___ Available records
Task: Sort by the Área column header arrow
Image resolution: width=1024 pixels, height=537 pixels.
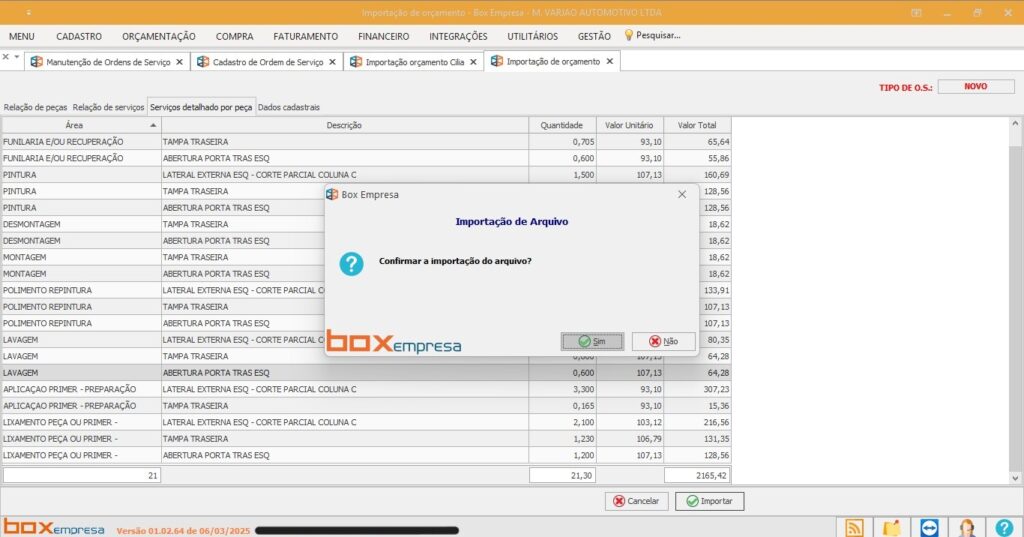Action: tap(153, 125)
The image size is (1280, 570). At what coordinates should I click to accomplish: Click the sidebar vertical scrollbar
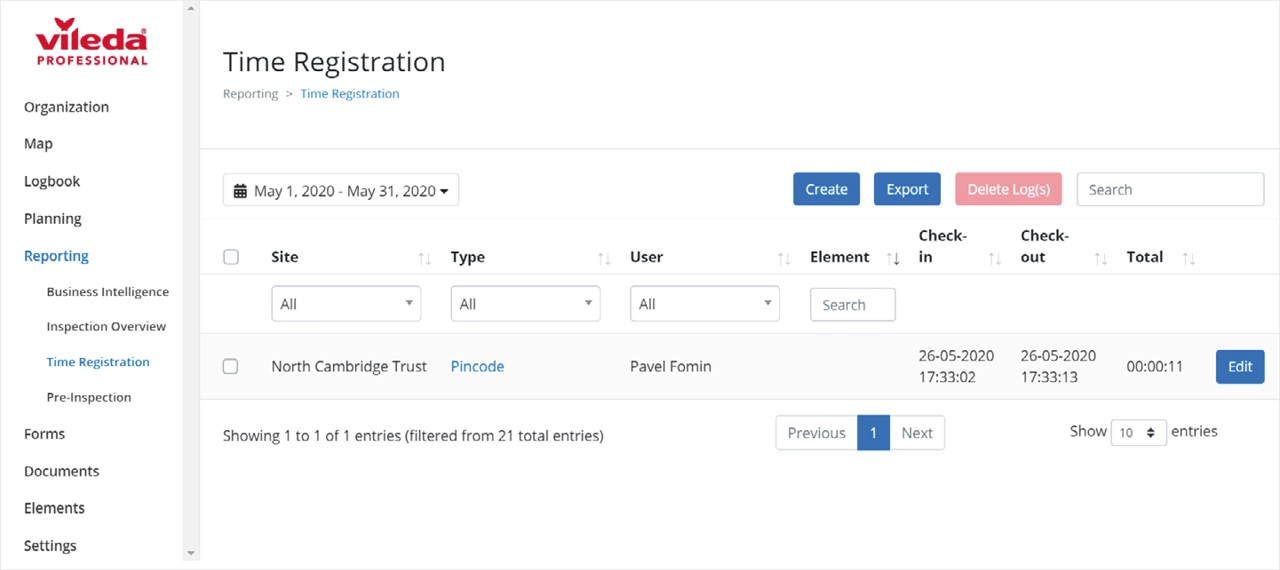pos(191,280)
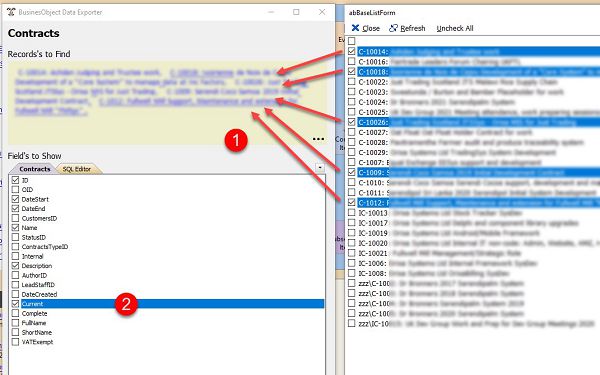Toggle the OID field checkbox
Screen dimensions: 600x375
15,189
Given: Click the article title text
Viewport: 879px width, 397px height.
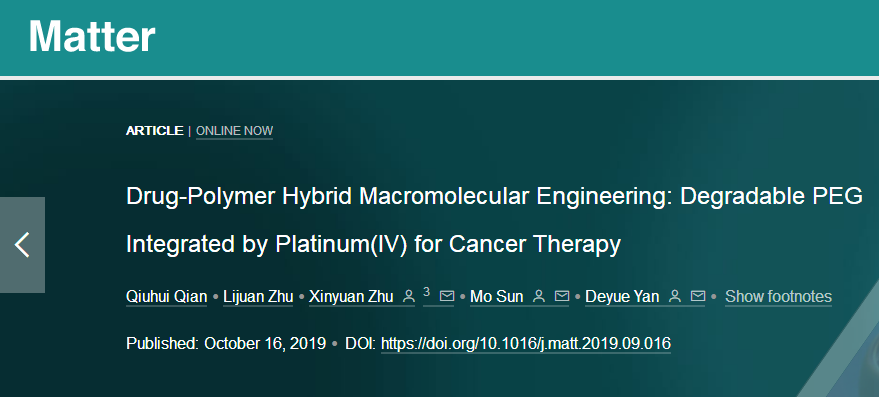Looking at the screenshot, I should pyautogui.click(x=494, y=220).
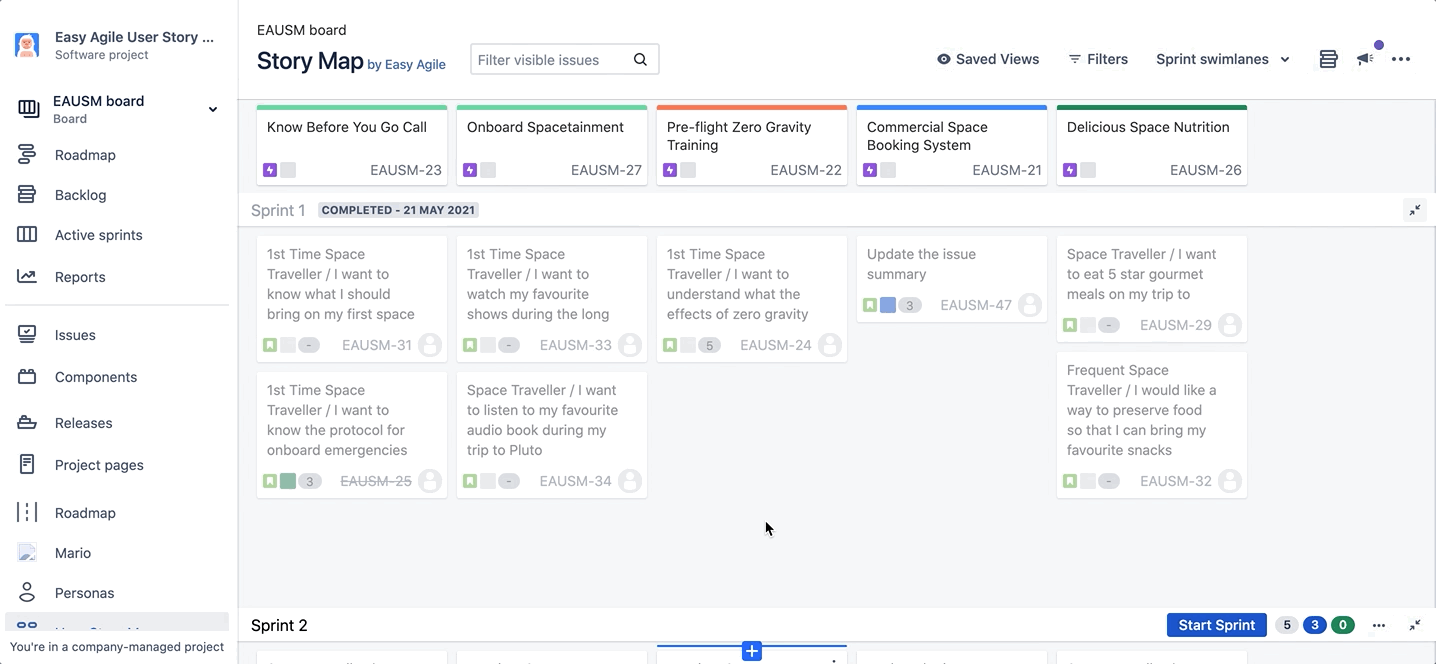Click the project avatar icon in sidebar
Image resolution: width=1436 pixels, height=664 pixels.
coord(27,45)
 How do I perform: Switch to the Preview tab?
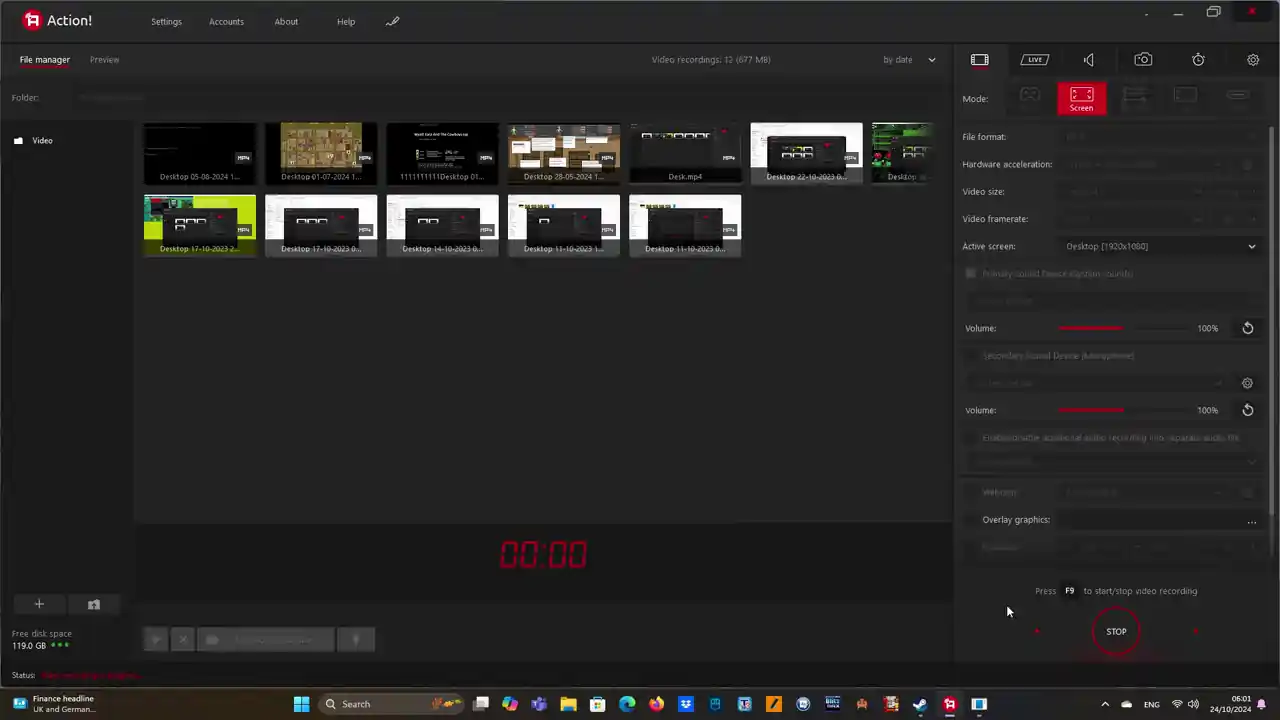[104, 60]
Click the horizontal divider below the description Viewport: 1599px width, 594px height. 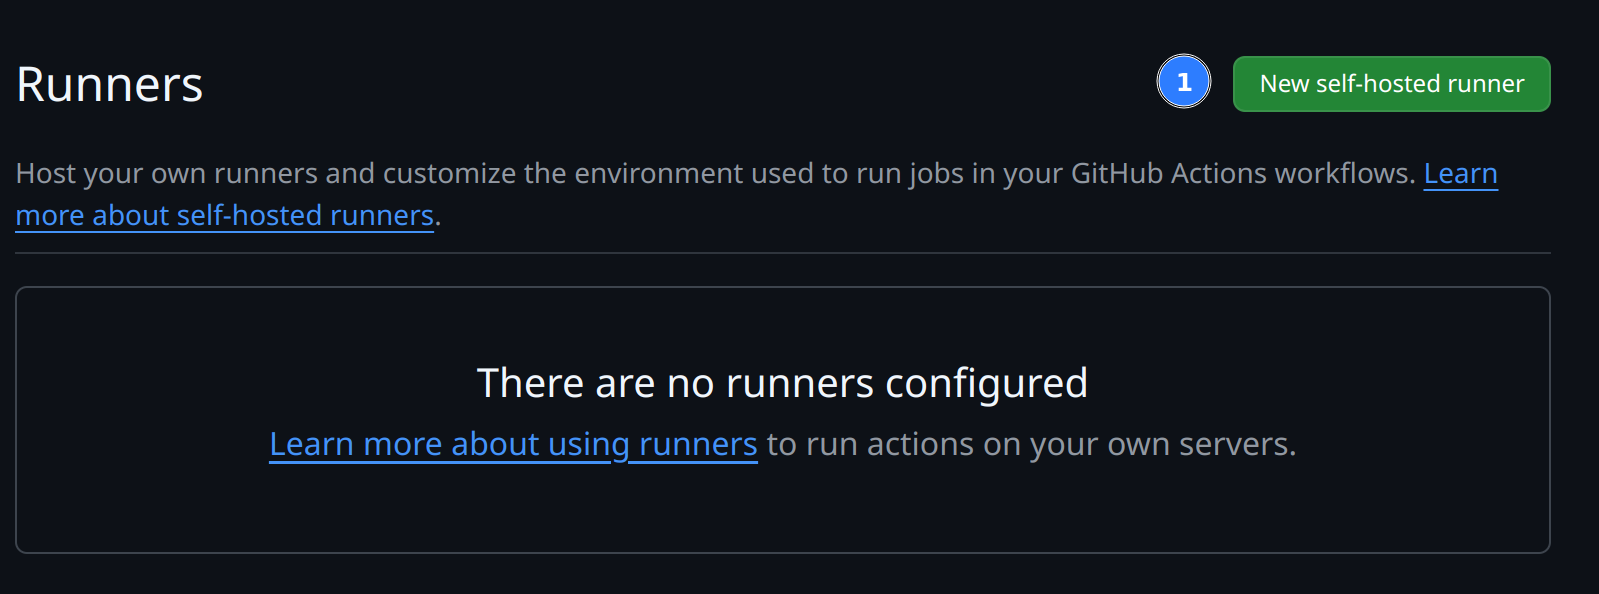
______
▶ _What to do_: Reproduce only the lines from the line that holds "How do I perform: Switch to the Preview tab?" through the end of the records, exactly as they stand, both ends included and pictures excluded.

▶ _Task answer_:
 How do I perform: Switch to the Preview tab?
[104, 60]
Click the horizontal divider below the description Viewport: 1599px width, 594px height. 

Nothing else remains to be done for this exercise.